– Они, конечно, немного странные и порой резки во взглядах, но после минувшего дела всякие противоречия у нас исчезли. Теперь лишь о победе помышляем. Батюшка очень ее ждет.
– Мы обязательно победим, но пока гордые бритты все еще сильны на море, да и Франция сдаваться пока не торопится.
– Позволю не согласиться. Англия уже не столь вольно хозяйничает со своим флотом, нежели прежде, а Франция… – цесаревич хитро улыбнулся. – Что Франция? Батюшка еще сорок лет назад в Париже увидел, как легко она способна переменяться и сколь сильна была память о России у тамошних военных, пребывавших в Доме инвалидов…
Припоминаю и я эту историю. Гришка однажды рассказал. Дело было в 1814 году. Наша армия вошла в Париж, Наполеон разбит, но все еще опасен. Об этом знает и тогда еще совсем юный Николай, уговоривший матушку отпустить его к старшему брату в заграничные походы. И вот, будучи в Париже, зашел будущий император Всероссийский в Дом инвалидов. Там ему попался французский сержант с лицом в рубцах и на двух костылях. Естественно, начался разговор о минувшей кампании, о провале наполеоновской авантюры, о катастрофе Великой армии.
«– В каком деле вы ранены? – спросил Николай сержанта.
– При Березине, – ответил тот и тут же добавил: – Казаки меня порубали, да мы упали вместе. Они не поднялись, а я тут с обмороженными ногами. Что нам нужно в вашей России? Дьявольская страна. В нее легко входить, а если выйдешь, то в Инвалидный дом…»
– Ну, в Инвалидный дом нынешние французские вояки вряд ли попадут, – предположил уже я. – Расстояние от Крыма до Парижа даже по морю неблизкое, а добираться вплавь и того дальше…
Тут я не иронизирую и знаю, о чем говорю. Петров рассказал, как четыре черноморских «Щуки» все из того же 1944 года устроили вражескому флоту грандиозное избиение с потоплением. Так что в Евпатории у интервентов сейчас трагедия…
– Господа, господа! Не желаете ли сделать дагеротипный снимок на память?

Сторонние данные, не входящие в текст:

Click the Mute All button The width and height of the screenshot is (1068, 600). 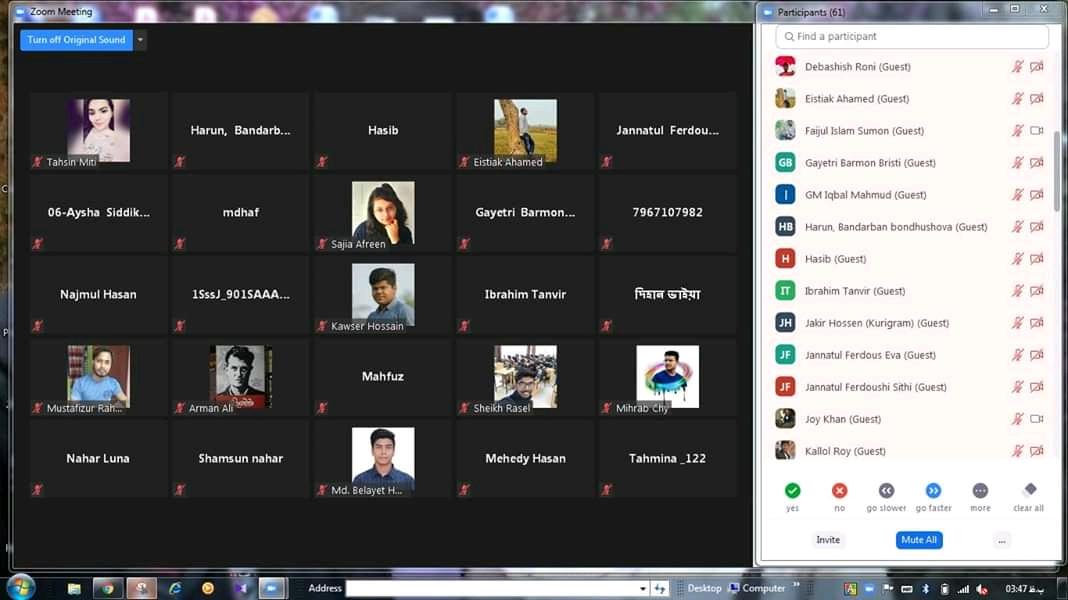click(x=919, y=540)
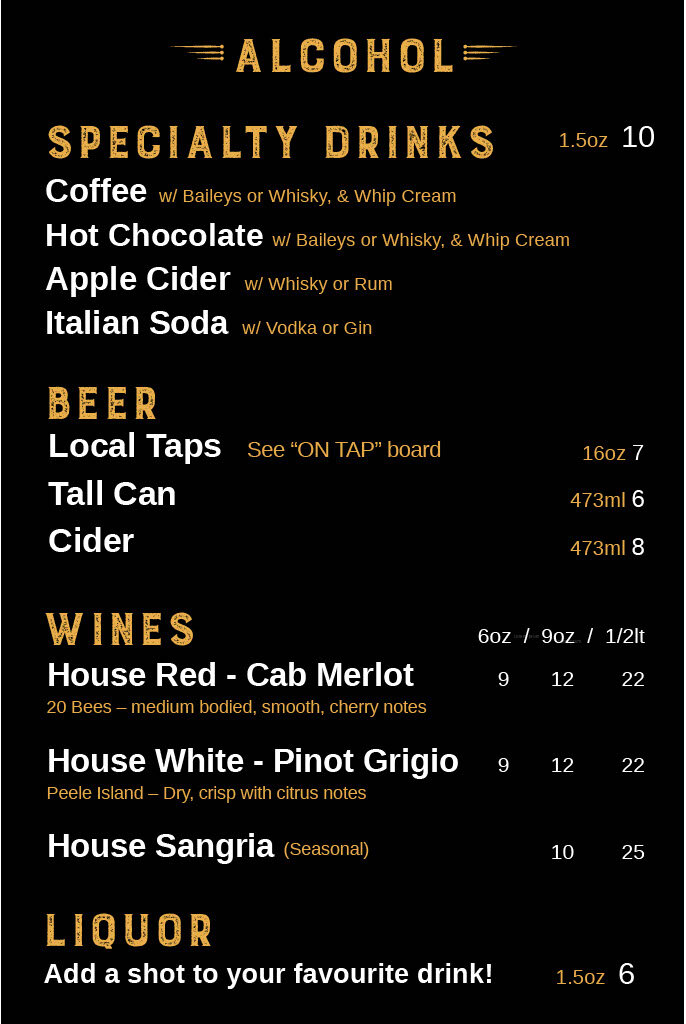This screenshot has width=686, height=1024.
Task: Click the Coffee menu item
Action: click(x=96, y=191)
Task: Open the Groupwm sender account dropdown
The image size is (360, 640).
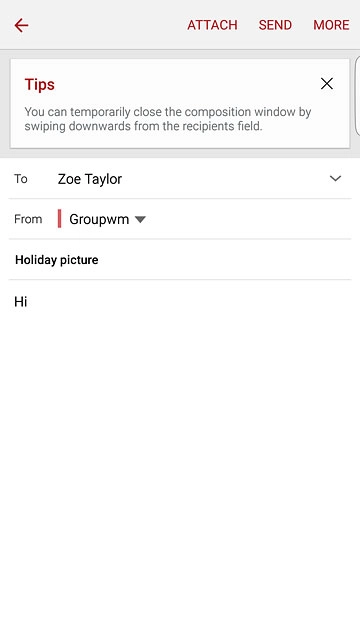Action: pyautogui.click(x=107, y=219)
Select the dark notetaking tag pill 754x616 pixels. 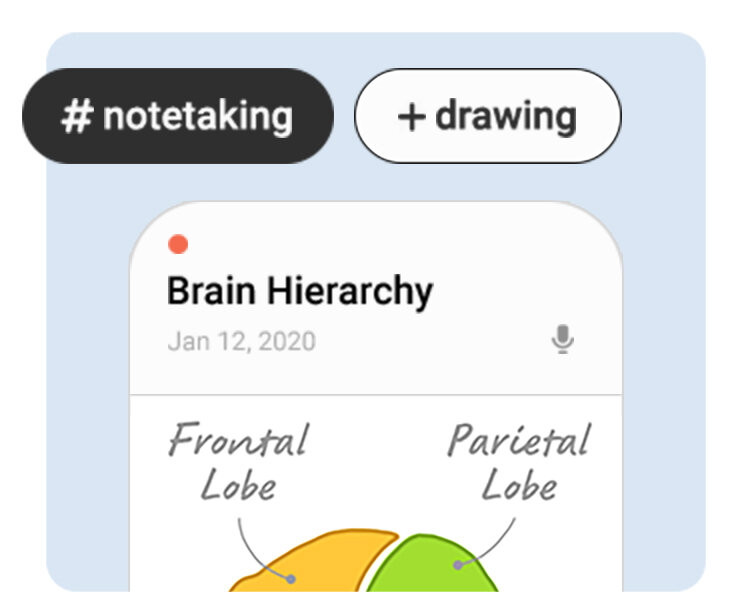point(178,117)
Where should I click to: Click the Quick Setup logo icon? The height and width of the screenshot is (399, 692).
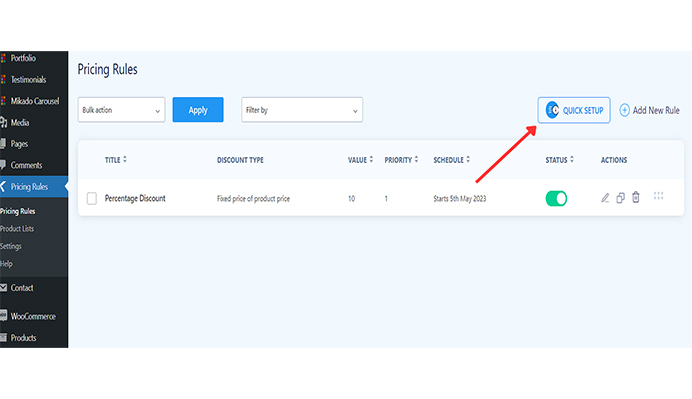click(552, 110)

Вот те новости. Никогда бы не подумал, что тихоня Гончаров за время нашего пребывания в Севастополе еще и фотографом заделался. И все же вместе с великими князьями, Пироговым, Петровым, Кошкой, Дашей, сестрами милосердия вижу я, как наш писатель возится с агрегатом, напоминающим старинный громоздкий деревянный «гармошечный» фотоаппарат на треноге. Ну, сейчас Гончаров прекратит возиться и скажет: «Внимание! Отсюда вылетит птичка!» Вот только ничего такого не случилось. Взявшись за какую-то скобу, Гончаров на несколько секунд посмотрел на всех нас, и я узрел, как с ним произошла разительная метаморфоза. Обычно буднично-равнодушный взгляд сделался злым, как у Дюдюки Барбидокской. «Все равно я испорчу им праздник!» Именно так, а не иначе.

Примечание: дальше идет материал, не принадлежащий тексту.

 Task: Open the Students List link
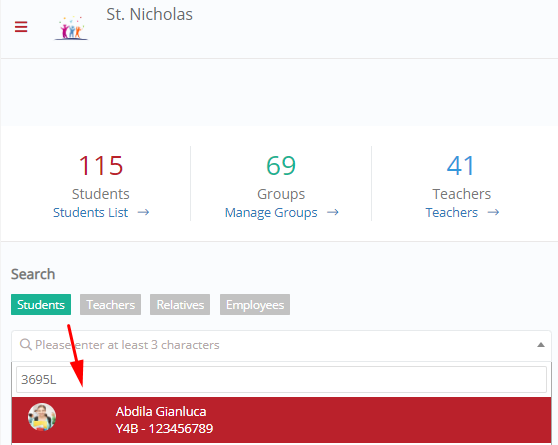(x=90, y=213)
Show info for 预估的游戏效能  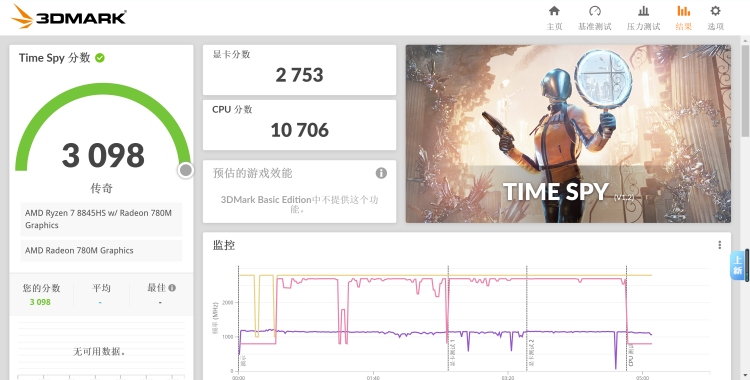381,173
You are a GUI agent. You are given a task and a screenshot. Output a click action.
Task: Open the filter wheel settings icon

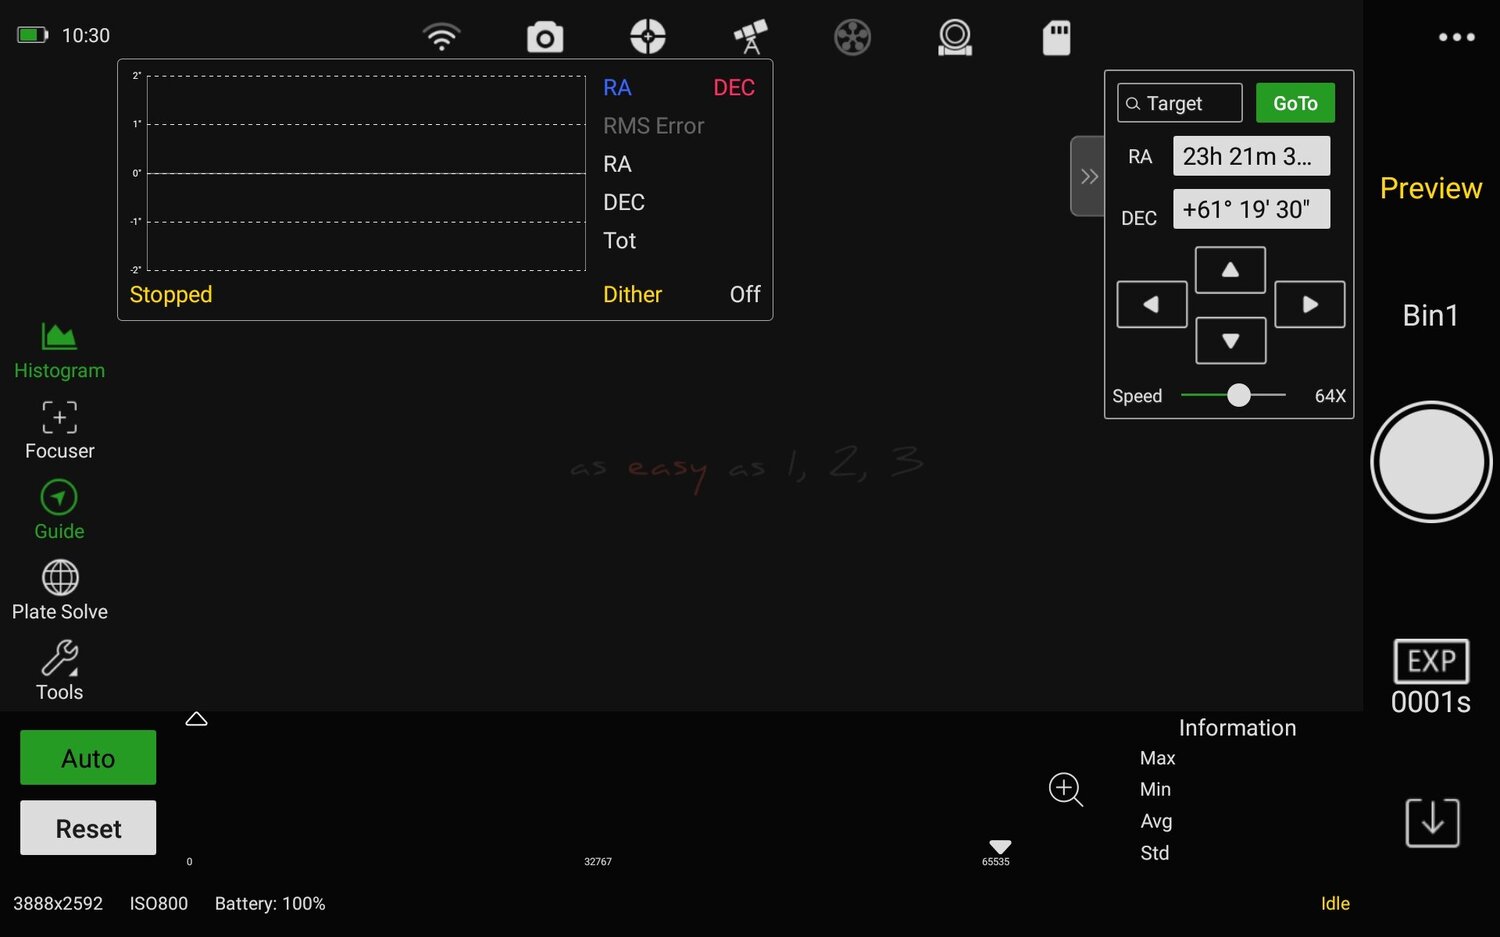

Взгляд на какое-то мгновение встретился с моим, и меня словно током ударило. Штерн! И ошибки быть не может. Слишком хорошо я запомнил эти огоньки и ухмылку всесильного безумца. А теперь…

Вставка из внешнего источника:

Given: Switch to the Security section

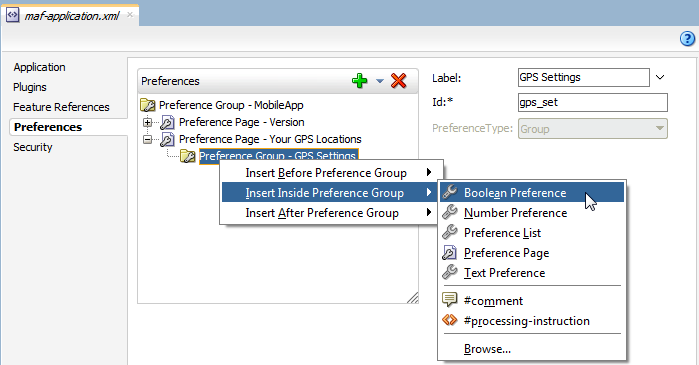Looking at the screenshot, I should [33, 147].
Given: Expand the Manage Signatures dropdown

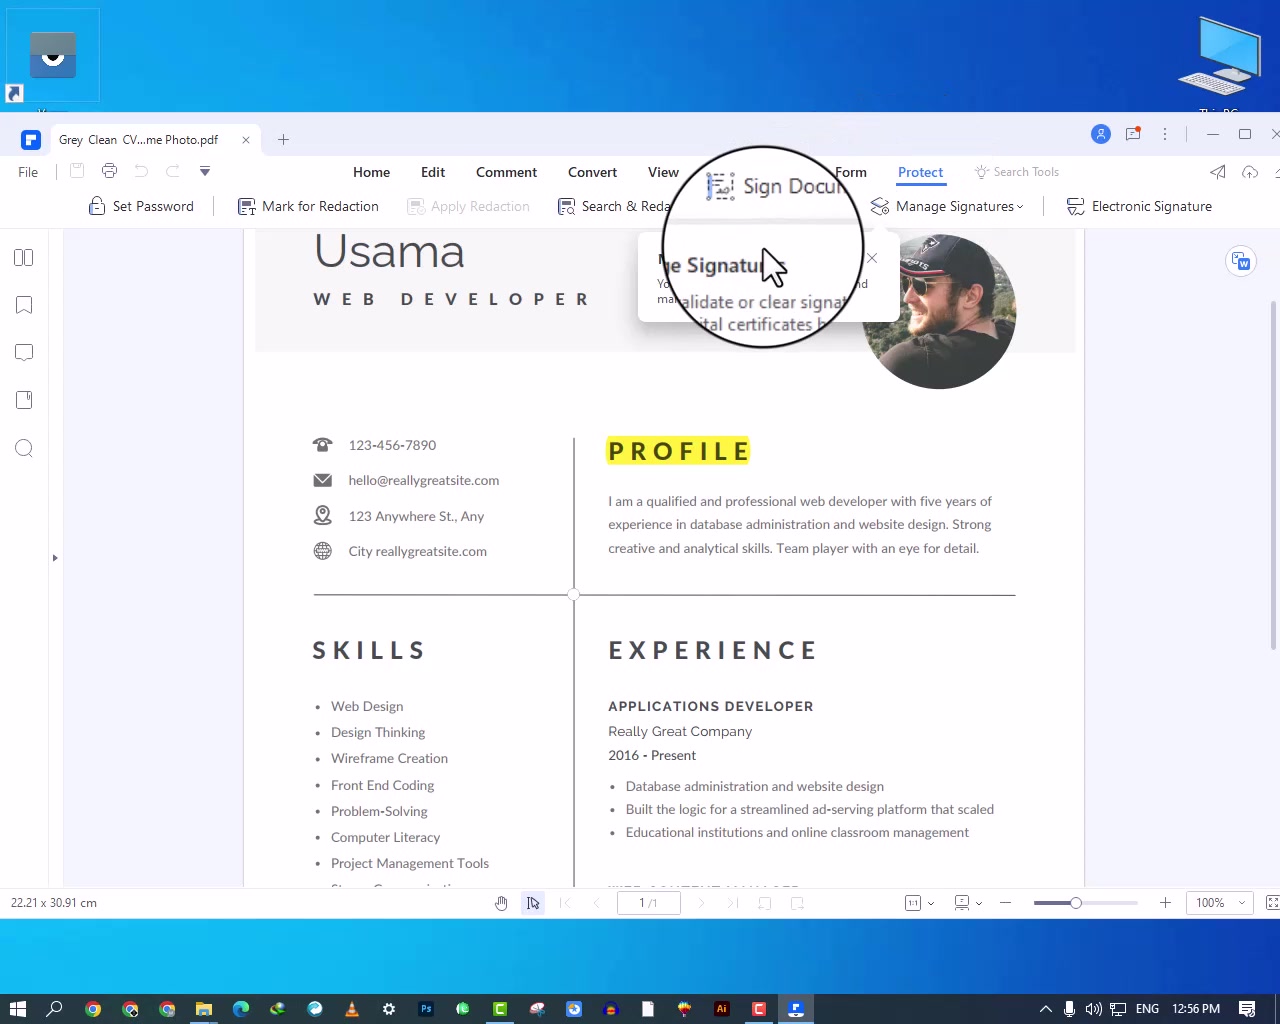Looking at the screenshot, I should (947, 206).
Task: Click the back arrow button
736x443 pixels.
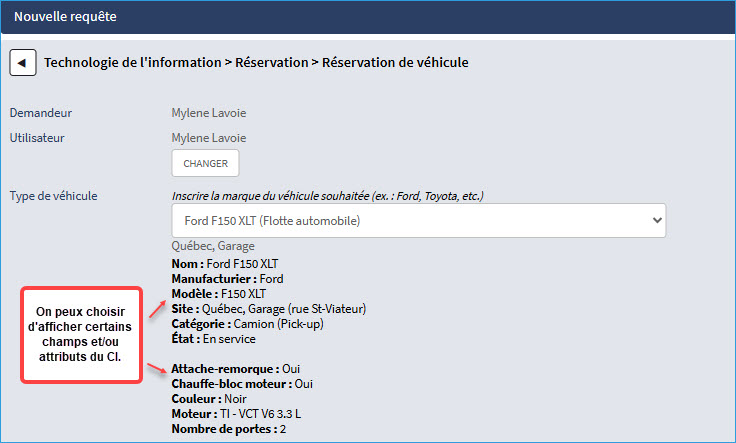Action: coord(23,62)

Если разум и начал лихорадочно задавать какие-то вопросы, то ярь на такую роскошь поскупилась. Словно катапульта (с допопорой на костыль), она немедленно отправила тело вперед в длинном прыжке. И напутствия вдогонку добавила, больше похожие на пинки. «Допрыгни! Успей! Не дай сотворить Штерну очередную пакость! Спаси людей! И простых, и важных! ВСЕХ!»